"Environment variable 'DIR_LOGS' not found"

crlandsc / tiny-audio-diffusion

A repository for generating and training short audio samples with unconditional waveform diffusion on accessible consumer hardware (<2GB VRAM GPU)

https://towardsdatascience.com/tiny-audio-diffusion-ddc19e90af9b

MIT License

144 stars 14 forks source link

"Environment variable 'DIR_LOGS' not found" #1

Closed wwerkk closed 1 year ago

wwerkk commented 1 year ago

When running the training script:

python train.py exp=drum_diffusion trainer.gpus=1 exp=drum_diffusion datamodule.dataset.path=data/doof

I get the following error:

    raise KeyError(f"Environment variable '{key}' not found")
omegaconf.errors.InterpolationResolutionError: KeyError raised while resolving interpolation: "Environment variable 'DIR_LOGS' not found"
    full_key: hydra.run.dir
    object_type=dict

From what I understand the problem might be about setting the the logs directory, but not sure how to go about it, since I do not have much experience with Hydra.

wwerkk commented 1 year ago

My bad, if I went through the README properly I would've read this part :) https://github.com/crlandsc/tiny-audio-diffusion#3-define-environment-variables

Which brings me to the question if there is a way to train/finetune a model without using wandb?

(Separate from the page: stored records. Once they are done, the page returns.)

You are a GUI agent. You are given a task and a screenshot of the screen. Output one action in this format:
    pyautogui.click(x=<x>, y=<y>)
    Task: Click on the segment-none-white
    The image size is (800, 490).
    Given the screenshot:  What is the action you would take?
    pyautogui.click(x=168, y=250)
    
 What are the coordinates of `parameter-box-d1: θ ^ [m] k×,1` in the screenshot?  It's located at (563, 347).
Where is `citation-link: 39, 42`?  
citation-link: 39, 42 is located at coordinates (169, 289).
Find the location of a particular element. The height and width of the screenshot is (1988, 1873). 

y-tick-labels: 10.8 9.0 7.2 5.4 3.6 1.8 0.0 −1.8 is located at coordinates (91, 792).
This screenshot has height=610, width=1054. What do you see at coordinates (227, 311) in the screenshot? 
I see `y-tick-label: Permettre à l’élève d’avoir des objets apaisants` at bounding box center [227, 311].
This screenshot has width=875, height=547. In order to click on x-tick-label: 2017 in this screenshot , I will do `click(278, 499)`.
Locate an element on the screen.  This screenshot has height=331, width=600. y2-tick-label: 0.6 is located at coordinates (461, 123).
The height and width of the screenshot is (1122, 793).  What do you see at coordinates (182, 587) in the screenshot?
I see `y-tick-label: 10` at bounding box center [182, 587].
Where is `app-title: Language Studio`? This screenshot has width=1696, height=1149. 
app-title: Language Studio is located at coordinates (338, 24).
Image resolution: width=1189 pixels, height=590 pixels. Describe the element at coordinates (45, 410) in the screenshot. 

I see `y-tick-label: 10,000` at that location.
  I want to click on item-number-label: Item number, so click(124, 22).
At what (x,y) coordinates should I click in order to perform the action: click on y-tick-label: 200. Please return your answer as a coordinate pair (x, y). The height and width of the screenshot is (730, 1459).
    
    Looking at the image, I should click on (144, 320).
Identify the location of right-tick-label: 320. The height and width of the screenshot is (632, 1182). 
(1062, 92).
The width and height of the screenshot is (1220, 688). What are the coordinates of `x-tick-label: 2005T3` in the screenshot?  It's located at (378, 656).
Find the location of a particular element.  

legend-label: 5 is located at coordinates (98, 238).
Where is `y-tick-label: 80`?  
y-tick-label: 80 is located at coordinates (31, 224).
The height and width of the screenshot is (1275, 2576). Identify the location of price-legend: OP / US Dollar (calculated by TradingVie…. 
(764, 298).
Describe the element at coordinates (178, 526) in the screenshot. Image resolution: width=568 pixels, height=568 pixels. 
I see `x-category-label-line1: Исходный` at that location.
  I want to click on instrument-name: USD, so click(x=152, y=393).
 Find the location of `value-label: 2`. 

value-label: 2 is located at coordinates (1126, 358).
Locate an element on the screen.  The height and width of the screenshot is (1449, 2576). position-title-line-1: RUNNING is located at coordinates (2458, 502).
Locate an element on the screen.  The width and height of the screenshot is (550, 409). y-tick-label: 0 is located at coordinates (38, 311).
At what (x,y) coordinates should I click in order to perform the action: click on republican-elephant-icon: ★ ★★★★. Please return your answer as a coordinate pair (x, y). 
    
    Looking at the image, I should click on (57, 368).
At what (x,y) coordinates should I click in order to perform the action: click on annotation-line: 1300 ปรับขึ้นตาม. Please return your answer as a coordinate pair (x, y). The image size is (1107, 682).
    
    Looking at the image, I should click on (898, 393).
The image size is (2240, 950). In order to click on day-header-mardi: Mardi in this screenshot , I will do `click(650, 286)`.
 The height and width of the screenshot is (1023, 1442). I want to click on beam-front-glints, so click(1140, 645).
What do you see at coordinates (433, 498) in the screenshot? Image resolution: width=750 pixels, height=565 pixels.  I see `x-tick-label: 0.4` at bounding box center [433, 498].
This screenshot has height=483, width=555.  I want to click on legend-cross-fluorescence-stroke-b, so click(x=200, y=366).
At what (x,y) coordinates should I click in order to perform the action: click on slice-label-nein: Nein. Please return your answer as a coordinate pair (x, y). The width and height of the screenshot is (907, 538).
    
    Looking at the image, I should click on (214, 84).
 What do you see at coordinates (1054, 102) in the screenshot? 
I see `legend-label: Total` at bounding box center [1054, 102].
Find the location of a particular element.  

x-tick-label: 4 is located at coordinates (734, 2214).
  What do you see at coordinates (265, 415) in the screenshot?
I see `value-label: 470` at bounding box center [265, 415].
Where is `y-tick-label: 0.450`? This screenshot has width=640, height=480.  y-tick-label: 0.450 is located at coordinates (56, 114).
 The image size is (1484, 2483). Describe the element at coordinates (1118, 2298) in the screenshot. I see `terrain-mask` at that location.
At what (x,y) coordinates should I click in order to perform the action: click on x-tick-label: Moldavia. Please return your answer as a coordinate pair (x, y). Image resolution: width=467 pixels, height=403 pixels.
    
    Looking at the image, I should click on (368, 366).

I'm still having some issues with the checkpoint not being saved. Wandb claims it has been saved and gives a path, though directories included in that path do not actually exist.

crlandsc commented 1 year ago

Hi @wwerkk - Thanks for bringing this to my attention. I added functionality to be able to train without using wandb. You will have to pull the repo to update the module file to add this functionality. Also, you can use the new drum_diffusion_no_wandb.yaml to train without wandb (it is just drum_diffusion.yaml with the loggers and audio_samples_logger deleted).

On a related note, wandb doesn't actually save the checkpoints, they are saved via PyTorch Lightning under the logs/ckpts folder on your local computer. Wandb is implemented more to keep track of metrics and generate outputs to listen to how your model is performing.

Let me know if this fixes the problem!

wwerkk commented 1 year ago

My problem turned out to be related to the length of training - checkpoint file indeed gets saved in a proper path after validation :)

Just tested the drum_diffusion_no_wandb.yml config and it seems that it still requires a valid wandb username and API key and the wandb run gets created as normal. Do I understand correctly that the difference between the configs, is that with no_wandb the training history does not get synchronized with the cloud?

crlandsc commented 1 year ago

Glad you figured out the issue! You can change how often the checkpoints are logged with line 16 in the exp/drum_diffusion.yaml or exp/drum_diffusion_no_wandb.yaml files.

val_log_every_n_steps: 1000 # Logging interval (Validation and audio generation every n steps)

Yes, that is correct about the configs. The new exp/drum_diffusion_no_wandb.yaml config basically just takes out anything related to wandb logging and keeps everything local.

I am puzzled why it is still requiring wandb credentials. Did you pull the repo to update the main/diffusion_module.py file before you trained again? I had to make a small tweak in this file to fix it for the exp/drum_diffusion_no_wandb.yaml config.

wwerkk commented 1 year ago

Seems like another newbie mistake, command I was running repeatedly had the exp argument doubled, second of them still pointing to the drum_diffusion.yaml config so the first one was overwritten.

You can change how often the checkpoints are logged with line 16 in the exp/drum_diffusion.yaml or exp/drum_diffusion_no_wandb.yaml files. That's what I was thinking, that perhaps saving occurs on validation. When fine-tuning on small amounts of data it would take a while for the validation to take place makes sense!

Speaking of dataset sizes - approximately how large were the datasets the kicks/snares models were trained on? Just wondering how much data would be the lower bound for training/tuning.

Thank you so much for the responses, I'm very much looking forward to some finely-tuned generation soon :)

crlandsc commented 1 year ago

I actually realized that I had the exp argument doubled in the instructions in the readme when you first opened this issue, and I fixed it then - so that one is on me!

The kicks/snares/hi-hats datasets were pretty small, as I was just working with some open-source samples that I had gathered (150-200 samples). So there is definitely a lot of room for fine-tuning! The Percussion model, however, was trained on over 1,000 samples, which is a more appropriate data size. These were just the first models for proof-of-concept and hopefully I can train some better, more diverse models in the future when I collect more data.

Please share any models that you train, I'm incredibly interested to hear what you come up with!

crlandsc commented 1 year ago

If everything is up and running now, I will close this issue. Have fun training!